Como todas las mañanas, Marta corre por
la playa. El humo y el ruido de la sala de bingo en donde durante toda
la semana trabaja le queman los pulmones, y al igual que otras personas
se toman píldoras de vitaminas, ella había decidido levantarse una hora
antes y correr por el borde del mar, inundándose de humedad y olor a
sal. Le gusta llevar la mirada fija en el horizonte, y solo la dirige al
suelo cuando sus pies descalzos tropiezan con algún objeto que la
dañan. Suelen ser conchas de ordinarios mariscos, viejas y podridas
maderas o trozos de cristal pulidos por las olas, que la hacen soñar con
mensajes lanzados en botellas por antiguos marinos o en restos de copas
arrojadas por la borda en amorosos brindis. Siempre acaba
guardándoselos en los bolsillos, de hecho, tiene varias lámparas cuyos
pies están formados por peceras llenas de estos cristales de colores.
Aquella mañana tropieza con una especie
de huevo blanco. ¿Qué hace aquí un huevo de avestruz?, musita con la
respiración entrecortada. Agachándose a recogerlo, recuerda una película
en la cual unos niños encuentran un huevo, que una vez incubado por los
chiquillos, resultó ser algo así como el dinosaurio del lago Ness.
Después de desenterrarlo, le parece que es un trozo de mármol. Con la
pesada piedra en las manos, se acerca a la orilla, la introduce en el
agua y la limpia con cuidado.
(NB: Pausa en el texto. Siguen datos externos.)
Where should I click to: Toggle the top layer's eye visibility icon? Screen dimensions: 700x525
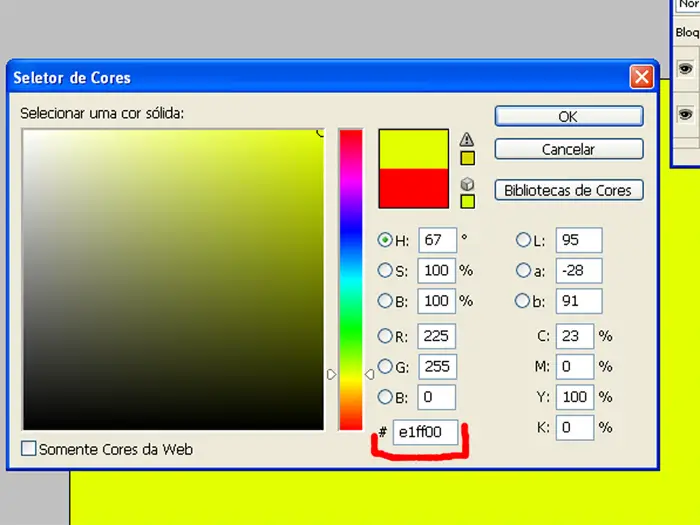tap(685, 69)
Poco a poco, tallado en la piedra, fue
apareciendo el serio rostro de una mujer, que le pareció que la
contemplaba. Sacó la piedra del agua y rozándola con arena, intenta
limpiarle las algas. Pero por más que frota, no lo consigue. Volvió a
introducirla en el mar. Los sargazos que rodeaban el rostro comenzaron a
mecerse como el cabello de la más hermosa de las medusas, enredándose
entre sus dedos. Separándolos, acarició la perfecta nariz, la boca y la
lisa frente. Siente que la piedra comienza a calentarse, tanto que
parece quemarle los dedos. Asustada la soltó, y aunque era un pesado
mármol, ve cómo se hunde lentamente. Y ve que el antes hierático y serio
rostro de mujer, ahora parece sonreírle. ¿Quieres volver al fondo del
mar? ¿Eso es?, murmuró viendo cómo las algas la envolvían, hasta que
aferrándose a su rostro con la suavidad de hilo de una crisálida, la
hacen desaparecer.
Cuando vuelve del trabajo aquella tarde,
a pesar de que casi era de noche, Marta regresa a la playa acompañada
por su novio, Antonio, dueño de una motora amarilla, con asientos de
madera forrados de plástico negro, no muy nueva. ¿Dónde está ese tesoro
de piedra viviente?, le pregunta apoyándole una mano encima del hombro.
Ella, extendiendo el brazo, le señala el lugar en donde la dejó por la
mañana. Se introdujeron en el mar hasta que la encontró, ahora envuelta
en luminosas algas de extraño color violeta. Él sostuvo la cabeza de
piedra entre las manos contemplando el hermoso rostro. ¿Y vas a devolver
esto al mar? ¿Serás capaz? Ella inclina la cabeza, y Antonio se encoge
de hombros. Juntos, se subieron a la barca amarilla y navegaron más allá
del centro de la ría, hasta donde se juntan las aguas del Atlántico con
las de los ríos que bajan de la montaña, y guiados por la luz de la
luna, continuaron navegando no muy lejos de la costa. Sigue, sigue, le
decía cada vez que él le indica que tienen que volver. Ya está bien,
mujer, escuchó Marta su voz alta, fuerte, través del ruido del motor.
Todavía no, le contesta Marta. Y al acercarse a la isla Sisarga Grande,
donde estuvo la ermita de Santa Mariña, la que arrasaron los normandos,
aquella tan milagrosa y de la que nadie encontró piedra o reliquia
alguna, el motor de la barca se paró, quedándose quieta, apenas mecida
por el vaivén de la mar. Entre los dos cogieron la piedra, y con cuidado
la depositaron sobre la superficie del profundo y negro mar. Agarrados a
la borda, la vieron hundirse con el sonriente rostro que parecía
mirarles agradecida. Bajaba lenta, regia, rodeada de peces de colores
que como si de guardias de corps se tratara, la acompañaban hasta
hacerla desaparecer entre la negrura de las aguas del profundo mar.
Y dicen que desde entonces, y no se sabe
por qué, los marineros que navegan cerca de aquellas costas, sienten
que una suave fuerza abate a los barcos hacia una nueva derrota.